Pillay comenzó su declaración recordando que los ataques israelíes han causado la muerte de más 600 palestinos —entre ellos al menos 147 niños y 74 mujeres—, el 74% de los cuales eran civiles. La Alta Comisionada señaló también que 29 soldados y 2 civiles israelíes han muerto durante estos ataques.
Pillay destacó que los civiles y sus hogares no deben ser objetivos militares. "Las casas de civiles no son objetivos legítimos, a menos que sean usados o contribuyan a propósitos militares. En caso de duda, las casas de civiles no son objetivos legítimos".

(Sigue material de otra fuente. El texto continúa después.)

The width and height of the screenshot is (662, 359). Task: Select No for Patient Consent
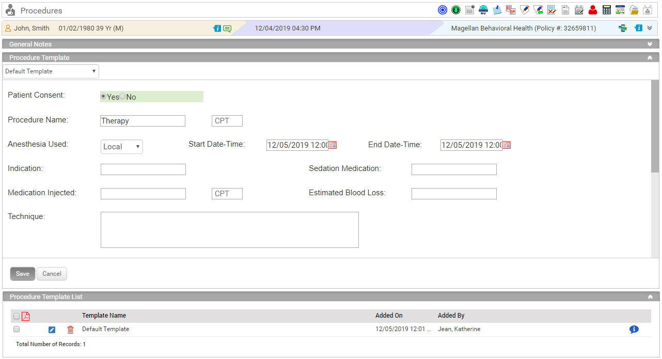point(123,97)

La Alta Comisionada calificó como "inaceptable" que se lancen cohetes desde áreas densamente pobladas, como presumiblemente hace el grupo islamista Hamás, "sin embargo, la ley internacional es clara: las acciones de una parte no absuelven a la otra de su responsabilidad de respetar sus obligaciones bajo la ley internacional".
"Los ejemplos que acabo de mencionar parece que muestran que la ley humanitaria internacional ha sido violada hasta un alcance que podrían constituir crímenes de guerra", señaló Pillay en su declaración ante el Consejo de Derechos Humanos de la ONU, que celebra una sesión especial sobre la incursión israelí.